Um spyware batizado de DKnife opera silenciosamente em roteadores desde 2019, coletando dados sensíveis sem levantar suspeitas. A ameaça, que permaneceu despercebida por anos, usa uma arquitetura modular complexa para espionagem digital. A descoberta revela uma campanha de longa duração contra infraestruturas de rede domésticas e corporativas.
Como funciona o spyware DKnife
O DKnife é uma ameaça persistente que atua através de múltiplos módulos especializados. Cada componente tem uma função específica na operação de espionagem.
Módulo principal: dknife.bin
Este arquivo atua como o motor central do sistema. Ele monitora passivamente todo o tráfego de rede que passa pelo roteador infectado.
O módulo lê o conteúdo de todos os dados que trafegam na rede comprometida. Isso permite que os agentes maliciosos tenham uma visão ampla das atividades online dos usuários.
Transmissão de dados: postapi.bin
Este componente tem função de relatório, enviando os dados coletados diretamente para os hackers. O processo ocorre de maneira automatizada, garantindo um fluxo constante de informações.
O módulo pode ser configurado para reportar em intervalos regulares ou sob certas condições específicas.
Ataque a dispositivos Android: mmdown.bin
Este módulo funciona como um atualizador projetado para renovar arquivos maliciosos em dispositivos Android. Sua presença indica que a campanha visa não apenas redes, mas também smartphones e tablets conectados a elas.
O mecanismo permite que o código malicioso se adapte e persista mesmo após tentativas de remoção.
Capacidades avançadas do spyware
Quebra de comunicações seguras: sslmm.bin
Este módulo atua como um proxy reverso com função específica de desencriptar comunicações seguras. Ele permite o roubo de senhas de e-mail e outras credenciais sensíveis.
A técnica contorna proteções padrão da internet, como o protocolo HTTPS. Dados transmitidos por conexões consideradas seguras podem ser interceptados.
Criação de rede oculta: yitiji.bin
Este componente, cujo nome significa “todos em um” em chinês, cria uma rede oculta diretamente no roteador infectado. A rede paralela é destinada ao tráfego malicioso.
Ela permite que os hackers movimentem dados sem chamar a atenção de ferramentas de segurança convencionais. O roteador comprometido se torna uma base operacional para atividades ilícitas.
Acesso remoto: remote.bin
Este módulo cria uma VPN privada que permite acesso remoto dos hackers ao roteador comprometido.

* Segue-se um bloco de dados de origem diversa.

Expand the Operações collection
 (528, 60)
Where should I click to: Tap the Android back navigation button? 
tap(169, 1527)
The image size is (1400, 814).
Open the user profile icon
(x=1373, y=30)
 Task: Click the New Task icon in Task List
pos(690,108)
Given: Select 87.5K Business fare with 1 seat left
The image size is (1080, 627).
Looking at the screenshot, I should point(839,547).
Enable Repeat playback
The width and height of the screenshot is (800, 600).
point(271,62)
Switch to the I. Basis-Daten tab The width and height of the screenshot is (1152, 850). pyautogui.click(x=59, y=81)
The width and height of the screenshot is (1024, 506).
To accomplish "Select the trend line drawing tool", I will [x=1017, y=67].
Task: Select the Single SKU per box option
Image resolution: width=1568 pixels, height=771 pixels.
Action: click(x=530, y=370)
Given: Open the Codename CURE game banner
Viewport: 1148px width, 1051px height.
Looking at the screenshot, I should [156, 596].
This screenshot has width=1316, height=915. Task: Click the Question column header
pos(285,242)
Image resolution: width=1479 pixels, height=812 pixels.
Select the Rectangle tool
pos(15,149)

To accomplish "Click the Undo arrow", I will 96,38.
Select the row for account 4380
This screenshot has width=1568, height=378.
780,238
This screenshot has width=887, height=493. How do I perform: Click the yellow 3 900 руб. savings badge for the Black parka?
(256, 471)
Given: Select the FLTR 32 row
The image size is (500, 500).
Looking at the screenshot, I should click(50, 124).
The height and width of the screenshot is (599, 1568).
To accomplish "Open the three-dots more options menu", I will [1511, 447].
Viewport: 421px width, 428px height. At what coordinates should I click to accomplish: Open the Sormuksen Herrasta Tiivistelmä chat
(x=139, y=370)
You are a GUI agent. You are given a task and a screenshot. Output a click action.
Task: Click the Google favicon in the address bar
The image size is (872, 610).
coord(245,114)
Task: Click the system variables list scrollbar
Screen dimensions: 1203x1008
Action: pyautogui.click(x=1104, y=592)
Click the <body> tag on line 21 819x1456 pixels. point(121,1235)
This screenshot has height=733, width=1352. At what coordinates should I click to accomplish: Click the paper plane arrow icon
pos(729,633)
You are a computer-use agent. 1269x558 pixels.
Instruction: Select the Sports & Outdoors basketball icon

A conexão segura e dedicada facilita a administração da ameaça sem deixar rastros evidentes.
A VPN atua como um túnel exclusivo entre os criminosos e a vítima, permitindo que a espionagem seja conduzida de qualquer lugar do mundo.
Manutenção e persistência
Atualização constante: dkupdate.bin
Este componente é responsável por manter os outros módulos atualizados e funcionando corretamente. Ele verifica regularmente a integridade do código malicioso e aplica correções quando necessário.
O atualizador pode buscar novas versões dos módulos a partir de servidores controlados pelos hackers. Essa capacidade de autopreservação explica como a ameaça permaneceu ativa desde 2019.
Riscos e implicações
A operação do DKnife desde 2019 sem detecção revela uma sofisticação notável em campanhas de espionagem digital. A combinação de múltiplos módulos especializados permite uma coleta abrangente e contínua de dados.
Os principais riscos para os usuários incluem:
- Roubo de senhas e credenciais
- Interceptação de comunicações privadas
- Perda de informações confidenciais
- Criação de redes ocultas para outros crimes cibernéticos
A ameaça serve como alerta para a necessidade de vigilância constante sobre dispositivos de rede. A proteção contra spyware requer atenção tanto a equipamentos quanto aos hábitos de segurança online.